- _Required work_:
Check each line of the material, and show the ones that include the word "Click".
[[ Task material open ]]
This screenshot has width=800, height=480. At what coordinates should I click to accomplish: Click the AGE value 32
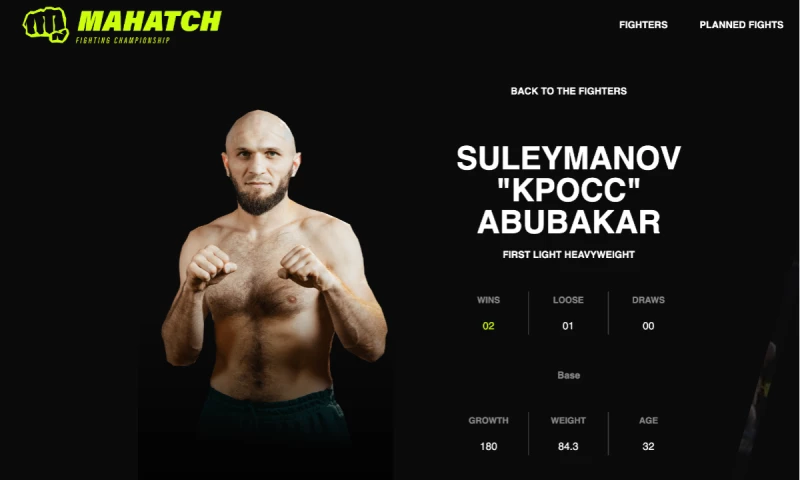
[[ Task material closed ]]
[[ Task material open ]]
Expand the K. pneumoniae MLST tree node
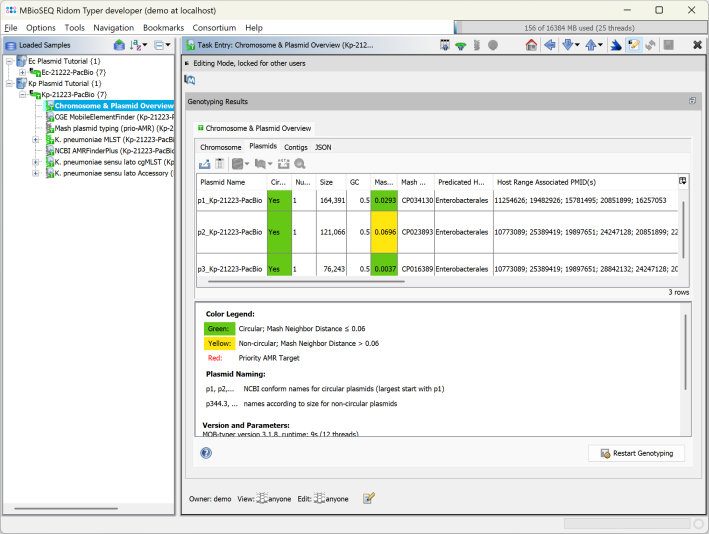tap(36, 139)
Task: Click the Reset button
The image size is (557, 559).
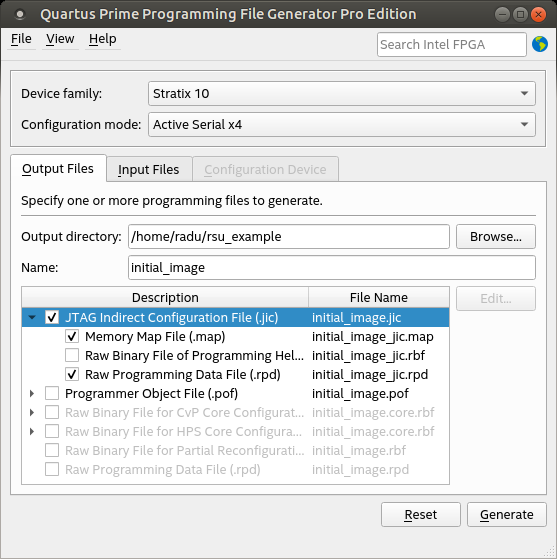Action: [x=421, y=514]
[[ Task material closed ]]
- _Exercise response_:
This screenshot has width=800, height=480. At what coordinates should I click to accomplish: Click the AGE value 32
Task: Click the Reset button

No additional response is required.